I always feel awkward talking about my problems, but here it goes:
My sophomore year of high school seemed to be the turning point- and not for the better. Everyday I would sit in the library during my lunch period. It wasn't because I had to finish something, or study. It was because I didn't feel comfortable sitting with people. It felt like no one wanted to be around me so, I isolated myself.
My Junior year was a bit better, I was still uncomfortable, but I did manage to feel comfortable enough
to sit with people.
And now, the my senior year, is not so good again. I don't want to be bothered by anyone
. I find myself either highly irritated and short-tempered with people, or anxious around them. I stay in the library, I keep to myself in class to avoid conversation. If I know a friend goes a certain route after class, I go another to avoid them. I even dropped a class because a certain person annoyed me.
People annoy be very
easily. If they say a certain thing, or do something, and I don't like it, I no longer want to have anything to do with them.
do something that I think is awkward, I feel like everyone is watching (or thinking) about how odd I am. If someone says something to me or looks at me a certain way, I automatically take it as they do not like me and they don't want to be anywhere near me.

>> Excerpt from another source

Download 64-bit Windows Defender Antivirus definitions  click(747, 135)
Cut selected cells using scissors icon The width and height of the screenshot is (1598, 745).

I know this is a horrible trait. When I'm alone, I can sit back and really see how irrational some things I think and feel are.
A part of me wants loose these unsocial feelings. But another part of me doesn't even want to bother with being social. I don't even understand myself!
I have very few friends, and no one that I'm really close to. I feel that I am too different and have too different of beliefs from everyone around me to really say what I feel or to even have a real conversation with. I think that this makes me have an imaginary "companion" who I can talk to (I posted in the other topic about this). If only for a little while, "he" makes me feel more comfortable- if someone makes me made, I create an imaginary situation where "he" deals with it. It sounds quite odd, perhaps crazy, but I think it goes back to me not feeling comfortable around anyone else. :/
Is this some sort of personality disorder, or is all of this (even getting easily annoyed) all some sort of anxiety disorder?
I am scheduled to see a psychiatrist about another problem- possible depression.
My appetite is nonexistent (I only eat because I know I have to) and I've lost a few pounds because of that, I continuously feel down, empty, and flat, I have no motivation or energy, and I just want to be left alone. I'm also have problems consternating.
I don't know if my social problems are related to this possible depression- this "down" feeling is more recent, since about June of last year. My social problems have been going on since my sophomore year.
I have a couple of week till I go to see the psychiatrist. I'll try to talk to him about my social problems as well, if I have the courage to do so.
If anyone has any advice on how I can be more comfortable/tolerant of people, or even any opinions on what I wrote, that would be great.